> **DATA FOR THIS TASK**:

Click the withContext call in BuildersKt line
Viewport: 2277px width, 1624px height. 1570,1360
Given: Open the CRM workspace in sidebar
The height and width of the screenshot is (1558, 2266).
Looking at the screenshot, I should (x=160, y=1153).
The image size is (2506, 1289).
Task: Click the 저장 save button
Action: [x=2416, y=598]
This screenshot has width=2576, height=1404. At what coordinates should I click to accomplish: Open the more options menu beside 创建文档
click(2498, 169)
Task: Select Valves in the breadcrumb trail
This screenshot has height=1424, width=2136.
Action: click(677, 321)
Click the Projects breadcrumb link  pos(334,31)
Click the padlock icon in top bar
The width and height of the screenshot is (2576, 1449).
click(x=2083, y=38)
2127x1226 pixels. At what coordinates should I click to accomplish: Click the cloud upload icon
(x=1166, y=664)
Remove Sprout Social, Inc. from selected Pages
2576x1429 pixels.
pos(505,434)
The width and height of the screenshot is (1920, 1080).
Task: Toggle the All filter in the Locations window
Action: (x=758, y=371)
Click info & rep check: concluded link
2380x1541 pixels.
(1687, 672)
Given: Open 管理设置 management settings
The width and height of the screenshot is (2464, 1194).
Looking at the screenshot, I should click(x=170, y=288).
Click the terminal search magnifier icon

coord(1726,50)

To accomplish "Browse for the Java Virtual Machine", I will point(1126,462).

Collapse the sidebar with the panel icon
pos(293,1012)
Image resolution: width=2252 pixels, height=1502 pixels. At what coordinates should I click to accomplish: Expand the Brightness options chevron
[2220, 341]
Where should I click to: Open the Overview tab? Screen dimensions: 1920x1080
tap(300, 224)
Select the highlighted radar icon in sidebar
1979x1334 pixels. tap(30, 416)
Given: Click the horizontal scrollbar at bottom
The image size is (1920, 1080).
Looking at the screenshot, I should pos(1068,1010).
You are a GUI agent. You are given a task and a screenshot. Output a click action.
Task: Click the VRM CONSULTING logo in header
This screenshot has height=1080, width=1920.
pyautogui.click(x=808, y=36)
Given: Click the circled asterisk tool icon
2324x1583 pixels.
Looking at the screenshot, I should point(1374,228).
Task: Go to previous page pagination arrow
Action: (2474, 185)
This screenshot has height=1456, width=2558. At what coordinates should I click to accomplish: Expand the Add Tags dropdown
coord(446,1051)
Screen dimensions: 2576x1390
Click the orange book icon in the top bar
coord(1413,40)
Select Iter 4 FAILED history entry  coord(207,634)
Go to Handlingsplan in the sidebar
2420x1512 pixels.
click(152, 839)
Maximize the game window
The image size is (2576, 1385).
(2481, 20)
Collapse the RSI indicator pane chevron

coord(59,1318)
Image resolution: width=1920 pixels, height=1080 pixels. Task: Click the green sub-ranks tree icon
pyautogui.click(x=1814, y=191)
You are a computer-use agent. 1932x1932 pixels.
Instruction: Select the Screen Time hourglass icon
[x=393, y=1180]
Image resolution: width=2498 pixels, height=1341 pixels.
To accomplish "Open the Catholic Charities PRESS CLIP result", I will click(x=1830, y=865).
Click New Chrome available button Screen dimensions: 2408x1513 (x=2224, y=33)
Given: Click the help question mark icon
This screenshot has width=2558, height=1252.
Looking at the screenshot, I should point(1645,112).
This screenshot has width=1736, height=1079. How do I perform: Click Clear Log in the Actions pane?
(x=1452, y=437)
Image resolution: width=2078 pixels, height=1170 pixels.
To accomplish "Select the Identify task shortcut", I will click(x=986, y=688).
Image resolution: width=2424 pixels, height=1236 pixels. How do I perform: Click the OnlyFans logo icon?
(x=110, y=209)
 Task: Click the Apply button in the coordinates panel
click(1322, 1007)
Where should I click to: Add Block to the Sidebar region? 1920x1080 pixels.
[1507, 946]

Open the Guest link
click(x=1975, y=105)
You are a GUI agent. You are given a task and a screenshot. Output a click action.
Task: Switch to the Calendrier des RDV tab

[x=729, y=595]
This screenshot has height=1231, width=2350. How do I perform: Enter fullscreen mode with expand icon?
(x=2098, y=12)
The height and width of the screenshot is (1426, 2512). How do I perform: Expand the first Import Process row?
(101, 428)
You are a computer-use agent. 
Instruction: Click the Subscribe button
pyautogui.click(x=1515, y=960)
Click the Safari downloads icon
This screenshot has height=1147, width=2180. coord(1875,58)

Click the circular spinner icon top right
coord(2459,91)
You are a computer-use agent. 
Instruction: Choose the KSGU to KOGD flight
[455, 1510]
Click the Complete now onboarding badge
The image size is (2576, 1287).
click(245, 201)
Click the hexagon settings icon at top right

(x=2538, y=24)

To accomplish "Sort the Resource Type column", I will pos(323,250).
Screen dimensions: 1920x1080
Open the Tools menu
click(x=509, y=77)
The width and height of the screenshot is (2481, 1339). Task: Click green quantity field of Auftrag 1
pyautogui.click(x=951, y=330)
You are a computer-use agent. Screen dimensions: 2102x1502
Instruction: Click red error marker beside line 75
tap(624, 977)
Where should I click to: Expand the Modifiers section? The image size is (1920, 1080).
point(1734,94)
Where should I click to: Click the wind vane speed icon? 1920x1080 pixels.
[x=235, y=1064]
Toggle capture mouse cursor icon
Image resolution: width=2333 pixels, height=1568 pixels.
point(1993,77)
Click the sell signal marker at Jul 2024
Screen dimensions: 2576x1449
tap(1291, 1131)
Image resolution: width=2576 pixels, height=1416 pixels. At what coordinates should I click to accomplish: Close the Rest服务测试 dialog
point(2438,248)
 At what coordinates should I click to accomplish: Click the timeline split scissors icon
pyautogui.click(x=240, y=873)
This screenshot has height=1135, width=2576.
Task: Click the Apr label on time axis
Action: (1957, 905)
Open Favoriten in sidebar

> **REQUIRED ACTION**:
The answer is the full set of records, printed exactly as given.

> **ANSWER BOX**:
Click the withContext call in BuildersKt line
Viewport: 2277px width, 1624px height. 1570,1360
Given: Open the CRM workspace in sidebar
The height and width of the screenshot is (1558, 2266).
Looking at the screenshot, I should (x=160, y=1153).
The image size is (2506, 1289).
Task: Click the 저장 save button
Action: [x=2416, y=598]
This screenshot has width=2576, height=1404. At what coordinates should I click to accomplish: Open the more options menu beside 创建文档
click(2498, 169)
Task: Select Valves in the breadcrumb trail
This screenshot has height=1424, width=2136.
Action: click(677, 321)
Click the Projects breadcrumb link  pos(334,31)
Click the padlock icon in top bar
The width and height of the screenshot is (2576, 1449).
click(x=2083, y=38)
2127x1226 pixels. At what coordinates should I click to accomplish: Click the cloud upload icon
(x=1166, y=664)
Remove Sprout Social, Inc. from selected Pages
2576x1429 pixels.
pos(505,434)
The width and height of the screenshot is (1920, 1080).
Task: Toggle the All filter in the Locations window
Action: (x=758, y=371)
Click info & rep check: concluded link
2380x1541 pixels.
(1687, 672)
Given: Open 管理设置 management settings
The width and height of the screenshot is (2464, 1194).
Looking at the screenshot, I should click(x=170, y=288).
Click the terminal search magnifier icon

coord(1726,50)

To accomplish "Browse for the Java Virtual Machine", I will point(1126,462).

Collapse the sidebar with the panel icon
pos(293,1012)
Image resolution: width=2252 pixels, height=1502 pixels. At what coordinates should I click to accomplish: Expand the Brightness options chevron
[2220, 341]
Where should I click to: Open the Overview tab? Screen dimensions: 1920x1080
tap(300, 224)
Select the highlighted radar icon in sidebar
1979x1334 pixels. tap(30, 416)
Given: Click the horizontal scrollbar at bottom
The image size is (1920, 1080).
Looking at the screenshot, I should pos(1068,1010).
You are a GUI agent. You are given a task and a screenshot. Output a click action.
Task: Click the VRM CONSULTING logo in header
This screenshot has height=1080, width=1920.
pyautogui.click(x=808, y=36)
Given: Click the circled asterisk tool icon
2324x1583 pixels.
Looking at the screenshot, I should point(1374,228).
Task: Go to previous page pagination arrow
Action: (2474, 185)
This screenshot has height=1456, width=2558. At what coordinates should I click to accomplish: Expand the Add Tags dropdown
coord(446,1051)
Screen dimensions: 2576x1390
Click the orange book icon in the top bar
coord(1413,40)
Select Iter 4 FAILED history entry  coord(207,634)
Go to Handlingsplan in the sidebar
2420x1512 pixels.
click(152, 839)
Maximize the game window
The image size is (2576, 1385).
(2481, 20)
Collapse the RSI indicator pane chevron

coord(59,1318)
Image resolution: width=1920 pixels, height=1080 pixels. Task: Click the green sub-ranks tree icon
pyautogui.click(x=1814, y=191)
You are a computer-use agent. 1932x1932 pixels.
Instruction: Select the Screen Time hourglass icon
[x=393, y=1180]
Image resolution: width=2498 pixels, height=1341 pixels.
To accomplish "Open the Catholic Charities PRESS CLIP result", I will click(x=1830, y=865).
Click New Chrome available button Screen dimensions: 2408x1513 (x=2224, y=33)
Given: Click the help question mark icon
This screenshot has width=2558, height=1252.
Looking at the screenshot, I should point(1645,112).
This screenshot has width=1736, height=1079. How do I perform: Click Clear Log in the Actions pane?
(x=1452, y=437)
Image resolution: width=2078 pixels, height=1170 pixels.
To accomplish "Select the Identify task shortcut", I will click(x=986, y=688).
Image resolution: width=2424 pixels, height=1236 pixels. How do I perform: Click the OnlyFans logo icon?
(x=110, y=209)
 Task: Click the Apply button in the coordinates panel
click(1322, 1007)
Where should I click to: Add Block to the Sidebar region? 1920x1080 pixels.
[1507, 946]

Open the Guest link
click(x=1975, y=105)
You are a GUI agent. You are given a task and a screenshot. Output a click action.
Task: Switch to the Calendrier des RDV tab

[x=729, y=595]
This screenshot has height=1231, width=2350. How do I perform: Enter fullscreen mode with expand icon?
(x=2098, y=12)
The height and width of the screenshot is (1426, 2512). How do I perform: Expand the first Import Process row?
(101, 428)
You are a computer-use agent. 
Instruction: Click the Subscribe button
pyautogui.click(x=1515, y=960)
Click the Safari downloads icon
This screenshot has height=1147, width=2180. coord(1875,58)

Click the circular spinner icon top right
coord(2459,91)
You are a computer-use agent. 
Instruction: Choose the KSGU to KOGD flight
[455, 1510]
Click the Complete now onboarding badge
The image size is (2576, 1287).
click(245, 201)
Click the hexagon settings icon at top right

(x=2538, y=24)

To accomplish "Sort the Resource Type column", I will pos(323,250).
Screen dimensions: 1920x1080
Open the Tools menu
click(x=509, y=77)
The width and height of the screenshot is (2481, 1339). Task: Click green quantity field of Auftrag 1
pyautogui.click(x=951, y=330)
You are a computer-use agent. Screen dimensions: 2102x1502
Instruction: Click red error marker beside line 75
tap(624, 977)
Where should I click to: Expand the Modifiers section? The image size is (1920, 1080).
point(1734,94)
Where should I click to: Click the wind vane speed icon? 1920x1080 pixels.
[x=235, y=1064]
Toggle capture mouse cursor icon
Image resolution: width=2333 pixels, height=1568 pixels.
point(1993,77)
Click the sell signal marker at Jul 2024
Screen dimensions: 2576x1449
tap(1291, 1131)
Image resolution: width=2576 pixels, height=1416 pixels. At what coordinates should I click to accomplish: Close the Rest服务测试 dialog
point(2438,248)
 At what coordinates should I click to accomplish: Click the timeline split scissors icon
pyautogui.click(x=240, y=873)
This screenshot has height=1135, width=2576.
Task: Click the Apr label on time axis
Action: (1957, 905)
Open Favoriten in sidebar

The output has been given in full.